Task item: Restate all of the data exactly.

Saved entries:
=-=-=

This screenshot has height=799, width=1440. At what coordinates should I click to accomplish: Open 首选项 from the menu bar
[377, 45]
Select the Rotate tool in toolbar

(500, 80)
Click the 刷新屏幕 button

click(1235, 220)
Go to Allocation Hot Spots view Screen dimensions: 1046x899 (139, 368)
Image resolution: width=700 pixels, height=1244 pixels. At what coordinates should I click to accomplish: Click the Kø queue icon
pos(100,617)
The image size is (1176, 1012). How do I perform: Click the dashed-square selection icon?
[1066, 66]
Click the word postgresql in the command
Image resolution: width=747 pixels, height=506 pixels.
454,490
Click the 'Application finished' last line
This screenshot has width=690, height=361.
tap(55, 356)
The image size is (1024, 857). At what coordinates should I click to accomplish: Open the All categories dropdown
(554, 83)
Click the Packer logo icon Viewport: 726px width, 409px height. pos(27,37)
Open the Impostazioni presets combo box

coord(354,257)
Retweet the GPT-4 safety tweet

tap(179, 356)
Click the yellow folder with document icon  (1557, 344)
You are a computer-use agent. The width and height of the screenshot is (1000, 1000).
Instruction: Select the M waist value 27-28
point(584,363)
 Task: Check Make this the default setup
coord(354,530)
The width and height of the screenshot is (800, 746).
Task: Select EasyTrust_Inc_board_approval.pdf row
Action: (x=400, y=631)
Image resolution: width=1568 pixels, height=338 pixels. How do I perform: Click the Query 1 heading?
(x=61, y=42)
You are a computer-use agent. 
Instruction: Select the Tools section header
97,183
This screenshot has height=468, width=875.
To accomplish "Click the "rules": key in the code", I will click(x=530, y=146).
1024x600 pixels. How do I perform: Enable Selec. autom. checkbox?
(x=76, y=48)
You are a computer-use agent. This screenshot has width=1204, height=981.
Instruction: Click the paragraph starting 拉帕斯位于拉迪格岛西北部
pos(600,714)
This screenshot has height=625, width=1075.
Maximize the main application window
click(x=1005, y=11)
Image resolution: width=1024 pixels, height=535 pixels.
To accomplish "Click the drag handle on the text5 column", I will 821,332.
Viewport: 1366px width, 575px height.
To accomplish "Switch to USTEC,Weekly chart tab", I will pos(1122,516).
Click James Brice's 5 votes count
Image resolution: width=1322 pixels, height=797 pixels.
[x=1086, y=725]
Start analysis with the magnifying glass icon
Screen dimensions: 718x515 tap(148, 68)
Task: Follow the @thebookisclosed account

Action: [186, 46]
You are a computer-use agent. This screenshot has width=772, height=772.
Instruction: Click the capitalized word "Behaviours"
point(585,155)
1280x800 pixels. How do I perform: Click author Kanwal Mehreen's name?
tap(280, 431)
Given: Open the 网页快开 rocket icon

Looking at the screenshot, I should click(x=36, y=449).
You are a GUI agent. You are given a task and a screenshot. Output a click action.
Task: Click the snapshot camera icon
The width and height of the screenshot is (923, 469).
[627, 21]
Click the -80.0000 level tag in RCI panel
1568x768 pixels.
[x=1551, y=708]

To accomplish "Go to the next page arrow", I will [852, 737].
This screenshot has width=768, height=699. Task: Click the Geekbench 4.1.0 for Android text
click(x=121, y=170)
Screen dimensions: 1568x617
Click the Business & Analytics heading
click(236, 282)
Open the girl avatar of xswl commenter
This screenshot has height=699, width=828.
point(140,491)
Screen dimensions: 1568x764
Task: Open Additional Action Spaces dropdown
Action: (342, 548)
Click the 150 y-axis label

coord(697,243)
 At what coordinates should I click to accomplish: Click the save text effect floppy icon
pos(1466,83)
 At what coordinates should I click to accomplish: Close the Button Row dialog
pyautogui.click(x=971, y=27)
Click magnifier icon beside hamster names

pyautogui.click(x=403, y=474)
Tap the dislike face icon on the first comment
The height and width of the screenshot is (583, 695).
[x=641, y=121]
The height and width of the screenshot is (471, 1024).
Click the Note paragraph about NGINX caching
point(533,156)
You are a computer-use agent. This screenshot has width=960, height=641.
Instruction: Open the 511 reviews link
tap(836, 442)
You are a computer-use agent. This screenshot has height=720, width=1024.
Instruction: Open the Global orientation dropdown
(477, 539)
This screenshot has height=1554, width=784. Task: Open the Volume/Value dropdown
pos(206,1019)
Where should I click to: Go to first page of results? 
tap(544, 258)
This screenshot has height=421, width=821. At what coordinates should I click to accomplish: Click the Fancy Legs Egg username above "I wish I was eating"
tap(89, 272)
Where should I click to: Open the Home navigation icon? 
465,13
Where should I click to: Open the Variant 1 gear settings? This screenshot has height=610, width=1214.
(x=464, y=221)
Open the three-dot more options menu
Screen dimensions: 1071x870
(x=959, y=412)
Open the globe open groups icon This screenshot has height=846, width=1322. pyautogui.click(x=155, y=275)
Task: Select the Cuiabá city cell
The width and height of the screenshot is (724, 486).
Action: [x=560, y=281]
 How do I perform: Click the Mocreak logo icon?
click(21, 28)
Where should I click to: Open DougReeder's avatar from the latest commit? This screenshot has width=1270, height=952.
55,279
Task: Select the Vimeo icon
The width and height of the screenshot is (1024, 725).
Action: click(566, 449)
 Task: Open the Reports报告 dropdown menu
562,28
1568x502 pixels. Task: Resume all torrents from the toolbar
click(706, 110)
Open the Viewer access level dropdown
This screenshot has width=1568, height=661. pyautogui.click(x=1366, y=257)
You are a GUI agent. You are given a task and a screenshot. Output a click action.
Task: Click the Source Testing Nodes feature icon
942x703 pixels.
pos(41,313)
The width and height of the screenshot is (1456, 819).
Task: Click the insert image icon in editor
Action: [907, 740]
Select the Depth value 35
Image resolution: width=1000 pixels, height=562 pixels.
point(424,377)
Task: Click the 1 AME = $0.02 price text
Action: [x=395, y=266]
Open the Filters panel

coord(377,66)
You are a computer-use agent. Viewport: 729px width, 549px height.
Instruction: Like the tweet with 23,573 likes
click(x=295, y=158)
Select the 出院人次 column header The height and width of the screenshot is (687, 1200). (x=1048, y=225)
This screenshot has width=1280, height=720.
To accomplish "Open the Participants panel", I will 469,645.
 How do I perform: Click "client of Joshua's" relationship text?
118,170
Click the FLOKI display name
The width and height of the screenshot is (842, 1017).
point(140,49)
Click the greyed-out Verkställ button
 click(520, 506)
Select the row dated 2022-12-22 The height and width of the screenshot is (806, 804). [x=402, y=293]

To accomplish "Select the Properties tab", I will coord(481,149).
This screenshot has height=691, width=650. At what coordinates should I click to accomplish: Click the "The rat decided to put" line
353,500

=-=-=

Answer:
This screenshot has height=799, width=1440. At what coordinates should I click to accomplish: Open 首选项 from the menu bar
[377, 45]
Select the Rotate tool in toolbar

(500, 80)
Click the 刷新屏幕 button

click(1235, 220)
Go to Allocation Hot Spots view Screen dimensions: 1046x899 (139, 368)
Image resolution: width=700 pixels, height=1244 pixels. At what coordinates should I click to accomplish: Click the Kø queue icon
pos(100,617)
The image size is (1176, 1012). How do I perform: Click the dashed-square selection icon?
[1066, 66]
Click the word postgresql in the command
Image resolution: width=747 pixels, height=506 pixels.
454,490
Click the 'Application finished' last line
This screenshot has width=690, height=361.
tap(55, 356)
The image size is (1024, 857). At what coordinates should I click to accomplish: Open the All categories dropdown
(554, 83)
Click the Packer logo icon Viewport: 726px width, 409px height. pos(27,37)
Open the Impostazioni presets combo box

coord(354,257)
Retweet the GPT-4 safety tweet

tap(179, 356)
Click the yellow folder with document icon  (1557, 344)
You are a computer-use agent. The width and height of the screenshot is (1000, 1000).
Instruction: Select the M waist value 27-28
point(584,363)
 Task: Check Make this the default setup
coord(354,530)
The width and height of the screenshot is (800, 746).
Task: Select EasyTrust_Inc_board_approval.pdf row
Action: (x=400, y=631)
Image resolution: width=1568 pixels, height=338 pixels. How do I perform: Click the Query 1 heading?
(x=61, y=42)
You are a computer-use agent. 
Instruction: Select the Tools section header
97,183
This screenshot has height=468, width=875.
To accomplish "Click the "rules": key in the code", I will click(x=530, y=146).
1024x600 pixels. How do I perform: Enable Selec. autom. checkbox?
(x=76, y=48)
You are a computer-use agent. This screenshot has width=1204, height=981.
Instruction: Click the paragraph starting 拉帕斯位于拉迪格岛西北部
pos(600,714)
This screenshot has height=625, width=1075.
Maximize the main application window
click(x=1005, y=11)
Image resolution: width=1024 pixels, height=535 pixels.
To accomplish "Click the drag handle on the text5 column", I will 821,332.
Viewport: 1366px width, 575px height.
To accomplish "Switch to USTEC,Weekly chart tab", I will pos(1122,516).
Click James Brice's 5 votes count
Image resolution: width=1322 pixels, height=797 pixels.
[x=1086, y=725]
Start analysis with the magnifying glass icon
Screen dimensions: 718x515 tap(148, 68)
Task: Follow the @thebookisclosed account

Action: [186, 46]
You are a computer-use agent. This screenshot has width=772, height=772.
Instruction: Click the capitalized word "Behaviours"
point(585,155)
1280x800 pixels. How do I perform: Click author Kanwal Mehreen's name?
tap(280, 431)
Given: Open the 网页快开 rocket icon

Looking at the screenshot, I should click(x=36, y=449).
You are a GUI agent. You are given a task and a screenshot. Output a click action.
Task: Click the snapshot camera icon
The width and height of the screenshot is (923, 469).
[627, 21]
Click the -80.0000 level tag in RCI panel
1568x768 pixels.
[x=1551, y=708]

To accomplish "Go to the next page arrow", I will [852, 737].
This screenshot has width=768, height=699. Task: Click the Geekbench 4.1.0 for Android text
click(x=121, y=170)
Screen dimensions: 1568x617
Click the Business & Analytics heading
click(236, 282)
Open the girl avatar of xswl commenter
This screenshot has height=699, width=828.
point(140,491)
Screen dimensions: 1568x764
Task: Open Additional Action Spaces dropdown
Action: (342, 548)
Click the 150 y-axis label

coord(697,243)
 At what coordinates should I click to accomplish: Click the save text effect floppy icon
pos(1466,83)
 At what coordinates should I click to accomplish: Close the Button Row dialog
pyautogui.click(x=971, y=27)
Click magnifier icon beside hamster names

pyautogui.click(x=403, y=474)
Tap the dislike face icon on the first comment
The height and width of the screenshot is (583, 695).
[x=641, y=121]
The height and width of the screenshot is (471, 1024).
Click the Note paragraph about NGINX caching
point(533,156)
You are a computer-use agent. This screenshot has width=960, height=641.
Instruction: Open the 511 reviews link
tap(836, 442)
You are a computer-use agent. This screenshot has height=720, width=1024.
Instruction: Open the Global orientation dropdown
(477, 539)
This screenshot has height=1554, width=784. Task: Open the Volume/Value dropdown
pos(206,1019)
Where should I click to: Go to first page of results? 
tap(544, 258)
This screenshot has height=421, width=821. At what coordinates should I click to accomplish: Click the Fancy Legs Egg username above "I wish I was eating"
tap(89, 272)
Where should I click to: Open the Home navigation icon? 
465,13
Where should I click to: Open the Variant 1 gear settings? This screenshot has height=610, width=1214.
(x=464, y=221)
Open the three-dot more options menu
Screen dimensions: 1071x870
(x=959, y=412)
Open the globe open groups icon This screenshot has height=846, width=1322. pyautogui.click(x=155, y=275)
Task: Select the Cuiabá city cell
The width and height of the screenshot is (724, 486).
Action: [x=560, y=281]
 How do I perform: Click the Mocreak logo icon?
click(21, 28)
Where should I click to: Open DougReeder's avatar from the latest commit? This screenshot has width=1270, height=952.
55,279
Task: Select the Vimeo icon
The width and height of the screenshot is (1024, 725).
Action: click(566, 449)
 Task: Open the Reports报告 dropdown menu
562,28
1568x502 pixels. Task: Resume all torrents from the toolbar
click(706, 110)
Open the Viewer access level dropdown
This screenshot has width=1568, height=661. pyautogui.click(x=1366, y=257)
You are a GUI agent. You are given a task and a screenshot. Output a click action.
Task: Click the Source Testing Nodes feature icon
942x703 pixels.
pos(41,313)
The width and height of the screenshot is (1456, 819).
Task: Click the insert image icon in editor
Action: [907, 740]
Select the Depth value 35
Image resolution: width=1000 pixels, height=562 pixels.
point(424,377)
Task: Click the 1 AME = $0.02 price text
Action: [x=395, y=266]
Open the Filters panel

coord(377,66)
You are a computer-use agent. Viewport: 729px width, 549px height.
Instruction: Like the tweet with 23,573 likes
click(x=295, y=158)
Select the 出院人次 column header The height and width of the screenshot is (687, 1200). (x=1048, y=225)
This screenshot has width=1280, height=720.
To accomplish "Open the Participants panel", I will 469,645.
 How do I perform: Click "client of Joshua's" relationship text?
118,170
Click the FLOKI display name
The width and height of the screenshot is (842, 1017).
point(140,49)
Click the greyed-out Verkställ button
 click(520, 506)
Select the row dated 2022-12-22 The height and width of the screenshot is (806, 804). [x=402, y=293]

To accomplish "Select the Properties tab", I will coord(481,149).
This screenshot has height=691, width=650. At what coordinates should I click to accomplish: Click the "The rat decided to put" line
353,500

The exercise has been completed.